While additional research and practice is still needed, several leading missiologists have begun to create a framework upon which the Church can begin creating strategies toward an active and profitable diaspora missiology. J.D. Payne, in his book Strangers Next Door: Immigration, Migration and Mission, gives a five-step process for churches and individuals seeking to reach out to migrants that is easily reproducible in any context.
Using sermons from the Apostle Paul in the Book of Acts, Larry Calwell pulls five implications for diasporic missions, all of which stem from an understanding that, like Paul, the Church should embrace the fact they are a bicultural people and to use that biculturalism as a powerful tool in context. Exegeting the audience, being aware of any possible biases, and not being offended or condemn easily are several aspects to keep in mind in diaspora missiology (Calwell 2011, 103).
Finally, in Scattered to Gather: Embracing the Global Trend of Diaspora, the Lausanne Committee for World Evangelization provides a very detailed plan for implementing a diaspora strategy. These steps include methods for ensuring a right frame of mind before entering in diaspora missions, how to exegete and engage the community in a holistic nature, how to equip and encourage relationships, and how to empower the diaspora in their own Christian walk (2012, 33-37).
People are moving, and if the Church does not want to find itself lagging behind as it has with the urban movement, it needs to embrace and engage the migrant and the refugee. Given the complexities and cost that traditional missions sometimes endure with international outreach, diaspora missions is an answer to a prayer to help take the message of the gospel to the nations.
God has brought the nations us. They are here—in our cities, our small towns, and our rural communities. Are you ready to love them as yourself?
References
Caldwell, Larry W. 2011. “Diaspora Missiology in the Book of Acts: Insights from Two Speeches of the Apostle Paul to Help Guide Diaspora Ministry Today.” In Diaspora Missiology: Theory, Methodology, and Practice. Ed. Enoch Wan. Portland, Ore.: Institute of Diaspora Studies, Western Seminary.
Lausanne Committee for World Evagelism. 2012. Scattered to Gather: Embracing the Global Trend of Diaspora. Manila: LifeChange Publishing.
Payne, J.D. 2012. Strangers Next Door: Immigration, Migration, and Mission. Downers Grove, Ill.: IVP.

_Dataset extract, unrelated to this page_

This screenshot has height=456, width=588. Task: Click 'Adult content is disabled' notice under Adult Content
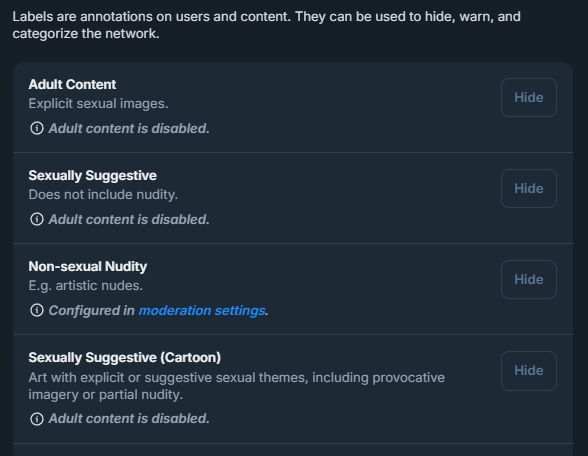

Saunders, Doug. 2010. Arrival City: The Final Migration and Our Next World. Toronto: Alfred
A. Knopf.
Wan, Enoch. 2007 “Diaspora Missiology.” Occasional Bulletin 20(2).
______. 2011. “Diaspora Missiology–A Contemporary Paradigm for the 21st Century.” In Diaspora Missiology: Theory, Methodology, and Practice. Ed. Enoch Wan. Portland, Ore.: Institute of Diapora Studies, Western Seminary.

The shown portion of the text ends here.